Exercise brief: Everything from the line holding "Image resolution: width=1715" through the last line below is needed; please reproduce those lines exactly, adding nothing.

***** Records for this task

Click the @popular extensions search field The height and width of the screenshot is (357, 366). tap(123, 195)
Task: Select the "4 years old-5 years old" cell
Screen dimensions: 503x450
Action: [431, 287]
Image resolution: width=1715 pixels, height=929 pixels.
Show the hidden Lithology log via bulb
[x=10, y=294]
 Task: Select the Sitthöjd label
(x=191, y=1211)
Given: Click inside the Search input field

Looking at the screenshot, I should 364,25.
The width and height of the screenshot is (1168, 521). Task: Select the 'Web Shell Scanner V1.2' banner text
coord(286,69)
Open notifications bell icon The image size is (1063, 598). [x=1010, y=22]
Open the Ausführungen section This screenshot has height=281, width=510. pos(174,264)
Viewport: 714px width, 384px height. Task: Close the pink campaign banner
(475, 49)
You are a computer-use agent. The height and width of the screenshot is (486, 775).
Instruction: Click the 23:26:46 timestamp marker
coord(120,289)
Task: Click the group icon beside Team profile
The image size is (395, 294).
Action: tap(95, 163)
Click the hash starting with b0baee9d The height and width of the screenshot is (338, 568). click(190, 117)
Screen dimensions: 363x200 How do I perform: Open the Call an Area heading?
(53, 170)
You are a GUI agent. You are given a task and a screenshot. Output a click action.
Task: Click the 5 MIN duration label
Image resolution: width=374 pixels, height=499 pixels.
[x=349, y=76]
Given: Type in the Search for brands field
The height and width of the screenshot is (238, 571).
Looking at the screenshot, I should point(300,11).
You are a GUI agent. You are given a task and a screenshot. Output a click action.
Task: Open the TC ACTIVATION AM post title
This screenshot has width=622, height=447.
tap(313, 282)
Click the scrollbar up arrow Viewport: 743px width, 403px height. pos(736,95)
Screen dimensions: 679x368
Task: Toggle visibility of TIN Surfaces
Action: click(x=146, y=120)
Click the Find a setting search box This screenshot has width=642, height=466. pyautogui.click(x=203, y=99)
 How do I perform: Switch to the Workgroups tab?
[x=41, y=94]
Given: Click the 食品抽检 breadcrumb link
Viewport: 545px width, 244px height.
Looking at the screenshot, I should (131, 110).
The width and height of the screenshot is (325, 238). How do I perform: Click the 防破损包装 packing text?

**********

Answer to this problem:
Image resolution: width=1715 pixels, height=929 pixels.
Show the hidden Lithology log via bulb
[x=10, y=294]
 Task: Select the Sitthöjd label
(x=191, y=1211)
Given: Click inside the Search input field

Looking at the screenshot, I should 364,25.
The width and height of the screenshot is (1168, 521). Task: Select the 'Web Shell Scanner V1.2' banner text
coord(286,69)
Open notifications bell icon The image size is (1063, 598). [x=1010, y=22]
Open the Ausführungen section This screenshot has height=281, width=510. pos(174,264)
Viewport: 714px width, 384px height. Task: Close the pink campaign banner
(475, 49)
You are a computer-use agent. The height and width of the screenshot is (486, 775).
Instruction: Click the 23:26:46 timestamp marker
coord(120,289)
Task: Click the group icon beside Team profile
The image size is (395, 294).
Action: tap(95, 163)
Click the hash starting with b0baee9d The height and width of the screenshot is (338, 568). click(190, 117)
Screen dimensions: 363x200 How do I perform: Open the Call an Area heading?
(53, 170)
You are a GUI agent. You are given a task and a screenshot. Output a click action.
Task: Click the 5 MIN duration label
Image resolution: width=374 pixels, height=499 pixels.
[x=349, y=76]
Given: Type in the Search for brands field
The height and width of the screenshot is (238, 571).
Looking at the screenshot, I should point(300,11).
You are a GUI agent. You are given a task and a screenshot. Output a click action.
Task: Open the TC ACTIVATION AM post title
This screenshot has width=622, height=447.
tap(313, 282)
Click the scrollbar up arrow Viewport: 743px width, 403px height. pos(736,95)
Screen dimensions: 679x368
Task: Toggle visibility of TIN Surfaces
Action: click(x=146, y=120)
Click the Find a setting search box This screenshot has width=642, height=466. pyautogui.click(x=203, y=99)
 How do I perform: Switch to the Workgroups tab?
[x=41, y=94]
Given: Click the 食品抽检 breadcrumb link
Viewport: 545px width, 244px height.
Looking at the screenshot, I should (131, 110).
The width and height of the screenshot is (325, 238). How do I perform: Click the 防破损包装 packing text?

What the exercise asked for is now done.